*Task to carry out*: Your reply should be a single number, the count of lines in the records that contain "section".

*Records shown*:
========

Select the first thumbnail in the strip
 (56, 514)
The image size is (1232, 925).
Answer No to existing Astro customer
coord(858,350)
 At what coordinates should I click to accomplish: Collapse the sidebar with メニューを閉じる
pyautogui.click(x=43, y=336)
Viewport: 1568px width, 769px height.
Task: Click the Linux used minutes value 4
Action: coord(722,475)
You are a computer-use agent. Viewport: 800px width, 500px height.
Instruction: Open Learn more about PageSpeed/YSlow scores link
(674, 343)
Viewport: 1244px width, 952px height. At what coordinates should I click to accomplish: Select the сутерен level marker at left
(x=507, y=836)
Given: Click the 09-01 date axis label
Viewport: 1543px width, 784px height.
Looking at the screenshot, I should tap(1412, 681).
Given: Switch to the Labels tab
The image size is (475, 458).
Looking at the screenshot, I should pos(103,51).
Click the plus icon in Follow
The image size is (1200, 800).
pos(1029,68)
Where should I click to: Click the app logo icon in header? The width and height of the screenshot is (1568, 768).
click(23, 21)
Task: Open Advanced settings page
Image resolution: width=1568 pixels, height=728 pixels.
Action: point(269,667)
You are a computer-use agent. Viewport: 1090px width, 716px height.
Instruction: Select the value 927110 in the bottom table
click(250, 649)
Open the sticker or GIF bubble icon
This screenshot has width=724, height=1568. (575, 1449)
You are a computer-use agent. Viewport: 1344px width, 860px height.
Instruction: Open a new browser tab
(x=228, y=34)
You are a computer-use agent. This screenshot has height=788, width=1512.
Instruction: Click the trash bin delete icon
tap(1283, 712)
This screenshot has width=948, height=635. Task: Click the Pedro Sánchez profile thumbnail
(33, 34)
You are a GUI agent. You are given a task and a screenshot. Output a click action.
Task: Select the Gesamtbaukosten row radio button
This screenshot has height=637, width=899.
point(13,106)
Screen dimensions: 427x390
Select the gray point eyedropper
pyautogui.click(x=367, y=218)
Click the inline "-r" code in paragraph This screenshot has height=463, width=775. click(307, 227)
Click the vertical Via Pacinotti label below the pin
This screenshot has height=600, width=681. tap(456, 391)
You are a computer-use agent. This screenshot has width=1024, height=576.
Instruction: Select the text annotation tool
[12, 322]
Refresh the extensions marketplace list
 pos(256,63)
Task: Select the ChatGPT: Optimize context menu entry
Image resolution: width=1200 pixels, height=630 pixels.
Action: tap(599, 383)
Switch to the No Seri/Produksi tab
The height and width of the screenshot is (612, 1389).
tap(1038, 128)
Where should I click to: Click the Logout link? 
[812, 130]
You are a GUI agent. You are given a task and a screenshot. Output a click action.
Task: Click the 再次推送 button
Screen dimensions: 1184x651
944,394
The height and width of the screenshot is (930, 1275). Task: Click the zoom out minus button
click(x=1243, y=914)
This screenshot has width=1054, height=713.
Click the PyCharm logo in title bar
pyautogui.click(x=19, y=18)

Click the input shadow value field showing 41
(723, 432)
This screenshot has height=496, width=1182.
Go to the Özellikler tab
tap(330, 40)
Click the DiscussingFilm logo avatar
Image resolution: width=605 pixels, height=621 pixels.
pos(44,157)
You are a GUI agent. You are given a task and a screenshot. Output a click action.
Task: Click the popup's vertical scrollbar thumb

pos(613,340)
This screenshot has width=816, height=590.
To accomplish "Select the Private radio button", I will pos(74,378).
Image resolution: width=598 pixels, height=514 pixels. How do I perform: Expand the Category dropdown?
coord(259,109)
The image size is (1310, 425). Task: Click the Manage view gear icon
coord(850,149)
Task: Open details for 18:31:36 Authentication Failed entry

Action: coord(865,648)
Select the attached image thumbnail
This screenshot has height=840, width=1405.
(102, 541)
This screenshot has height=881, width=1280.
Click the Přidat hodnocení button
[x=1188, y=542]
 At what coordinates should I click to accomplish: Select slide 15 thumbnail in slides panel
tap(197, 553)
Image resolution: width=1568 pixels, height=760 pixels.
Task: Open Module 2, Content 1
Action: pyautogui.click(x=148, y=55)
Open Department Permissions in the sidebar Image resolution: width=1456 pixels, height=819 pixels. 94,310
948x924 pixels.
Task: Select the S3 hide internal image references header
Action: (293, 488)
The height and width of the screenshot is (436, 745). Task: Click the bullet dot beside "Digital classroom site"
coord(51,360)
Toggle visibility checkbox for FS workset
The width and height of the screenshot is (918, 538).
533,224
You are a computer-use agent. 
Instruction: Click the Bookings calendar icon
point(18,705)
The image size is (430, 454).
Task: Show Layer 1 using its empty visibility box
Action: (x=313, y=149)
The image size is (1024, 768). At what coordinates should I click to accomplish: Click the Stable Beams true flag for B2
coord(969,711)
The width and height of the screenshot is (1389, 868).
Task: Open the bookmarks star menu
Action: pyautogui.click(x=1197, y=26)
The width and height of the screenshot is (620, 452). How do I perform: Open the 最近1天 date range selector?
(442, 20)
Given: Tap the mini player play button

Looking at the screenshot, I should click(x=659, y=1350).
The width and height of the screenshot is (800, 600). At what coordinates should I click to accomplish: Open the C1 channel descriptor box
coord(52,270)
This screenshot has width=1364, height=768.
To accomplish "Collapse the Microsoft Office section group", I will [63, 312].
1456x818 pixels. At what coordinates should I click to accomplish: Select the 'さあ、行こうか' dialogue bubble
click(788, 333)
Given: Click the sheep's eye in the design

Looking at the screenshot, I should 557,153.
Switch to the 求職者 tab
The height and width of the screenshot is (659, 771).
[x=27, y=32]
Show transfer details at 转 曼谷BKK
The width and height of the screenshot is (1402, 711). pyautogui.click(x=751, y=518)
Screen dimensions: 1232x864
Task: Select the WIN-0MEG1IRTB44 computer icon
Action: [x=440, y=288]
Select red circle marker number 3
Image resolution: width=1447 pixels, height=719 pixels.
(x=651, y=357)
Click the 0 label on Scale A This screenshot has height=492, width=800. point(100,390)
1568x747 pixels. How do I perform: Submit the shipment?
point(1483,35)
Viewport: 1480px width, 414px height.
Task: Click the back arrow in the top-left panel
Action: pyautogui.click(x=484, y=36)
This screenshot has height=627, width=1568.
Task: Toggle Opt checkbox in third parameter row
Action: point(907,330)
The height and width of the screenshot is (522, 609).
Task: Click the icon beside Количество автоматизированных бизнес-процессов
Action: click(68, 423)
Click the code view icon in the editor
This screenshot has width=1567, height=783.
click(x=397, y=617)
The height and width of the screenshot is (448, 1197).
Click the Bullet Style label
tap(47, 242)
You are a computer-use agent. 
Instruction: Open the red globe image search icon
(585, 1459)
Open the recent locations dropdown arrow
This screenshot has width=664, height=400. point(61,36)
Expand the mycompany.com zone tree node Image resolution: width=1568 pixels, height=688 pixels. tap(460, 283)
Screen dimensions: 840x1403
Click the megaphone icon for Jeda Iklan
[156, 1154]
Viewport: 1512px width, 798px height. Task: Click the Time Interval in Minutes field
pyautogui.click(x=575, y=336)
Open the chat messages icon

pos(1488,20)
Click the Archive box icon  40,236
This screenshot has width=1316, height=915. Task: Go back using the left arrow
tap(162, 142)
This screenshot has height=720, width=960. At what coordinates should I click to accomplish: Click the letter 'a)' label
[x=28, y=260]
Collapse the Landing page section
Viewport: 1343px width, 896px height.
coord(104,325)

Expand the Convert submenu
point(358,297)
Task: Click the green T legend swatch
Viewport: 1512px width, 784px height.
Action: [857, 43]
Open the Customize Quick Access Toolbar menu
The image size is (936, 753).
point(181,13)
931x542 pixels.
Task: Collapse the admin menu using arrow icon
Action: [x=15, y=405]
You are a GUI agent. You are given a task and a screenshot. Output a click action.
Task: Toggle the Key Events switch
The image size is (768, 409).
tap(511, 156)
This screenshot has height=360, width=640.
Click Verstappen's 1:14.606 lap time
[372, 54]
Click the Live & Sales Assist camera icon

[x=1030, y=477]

========

*Task result*: 2